Last week, a group of six senators also sent a letter to colleagues requesting them to speak in favor of the stimulus checks. These six senators were Kirsten Gillibrand (D-N.Y.), Elizabeth Warren (D-Mass.), Jeff Merkley (R-Ore.), Sens. Bernie Sanders (I-Vt.), Ed Markey (D-Mass.), and Ron Wyden (D-Ore.).
Stimulus checks without unemployment benefits is "bad idea"
Trump's call for stimulus checks did get support from many, but some don't feel it is a good idea. Sen. Joe Manchin slammed the White House's push to include stimulus payments. Manchin said it's a "bad idea" to include stimulus payment and not supplemental federal unemployment benefits in the relief package.
Some economists give more preference to supplemental unemployment benefits than stimulus checks because the former are more targeted toward those most in need.
A $908 billion stimulus proposal introduced by a bipartisan group of lawmakers, including Manchin, included $300 weekly federal unemployment benefit for 16 weeks.

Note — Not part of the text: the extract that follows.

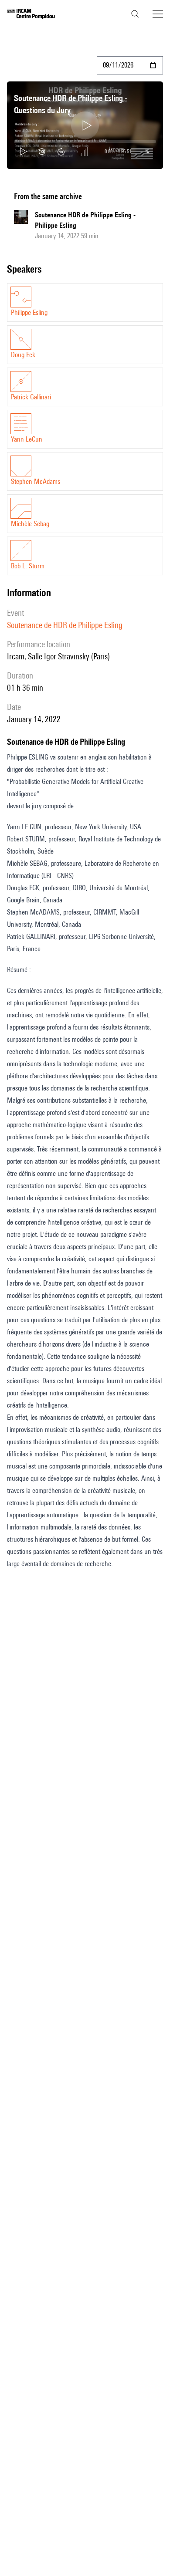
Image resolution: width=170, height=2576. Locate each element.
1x (147, 151)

The proposal, however, excluded another round of stimulus checks primarily to make the cost of the total package more appealing to Senate Republicans.
"I think that's much more reasonable, practical, and much-needed," Manchin said about the inclusion of federal unemployment benefits in the bipartisan plan.
In July, Senate Republicans came up with the $1 trillion stimulus bill, but since then, they have been in favor of a targeted relief package costing about $500 billion. On more than one occasion, Senate Republicans introduced $500 billion bills in the Senate for a vote, but Democrats blocked it each time.